_What to do_:
Produce one exact copy of the records, no pictures.
==== Records shown
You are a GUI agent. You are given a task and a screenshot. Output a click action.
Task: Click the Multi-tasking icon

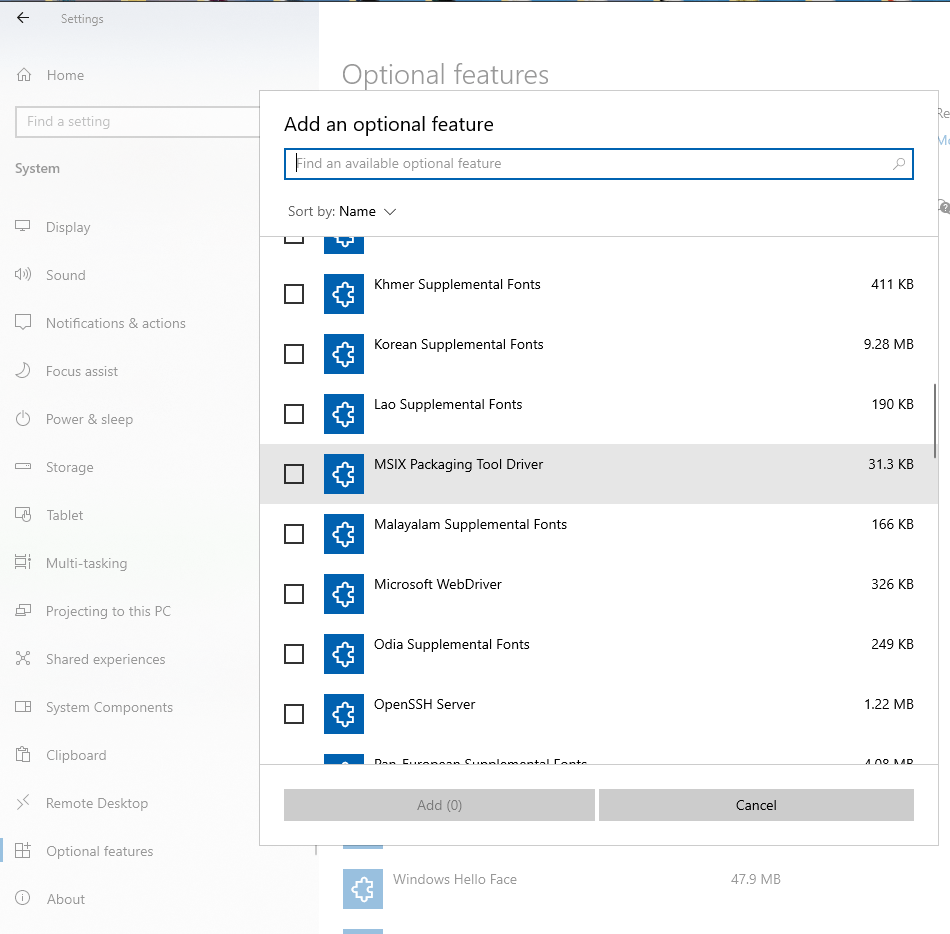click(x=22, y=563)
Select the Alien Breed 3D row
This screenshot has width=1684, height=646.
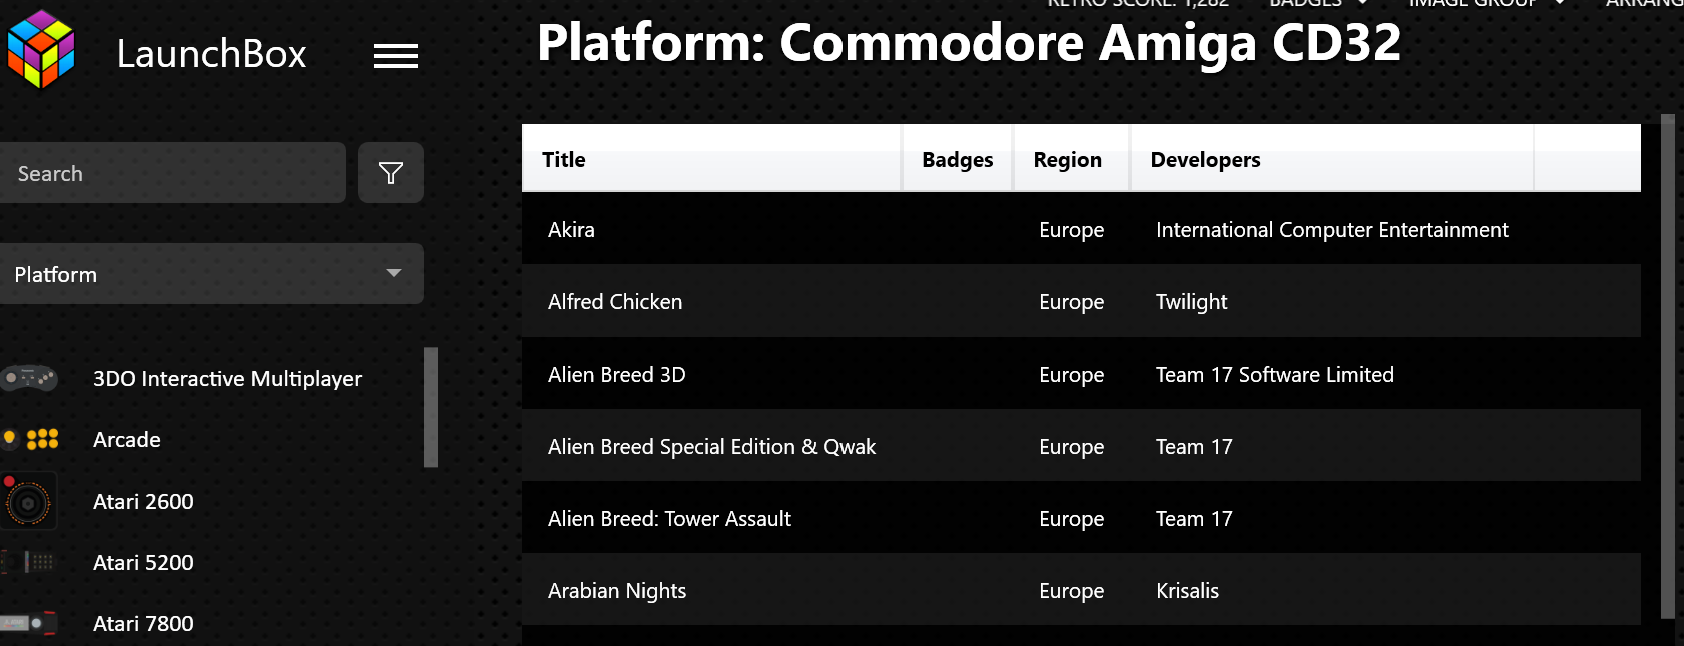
========
_Exercise response_:
You are a GUI agent. You are given a task and a screenshot. Output a click action.
Task: Click the Multi-tasking icon

click(x=22, y=563)
Select the Alien Breed 3D row
This screenshot has width=1684, height=646.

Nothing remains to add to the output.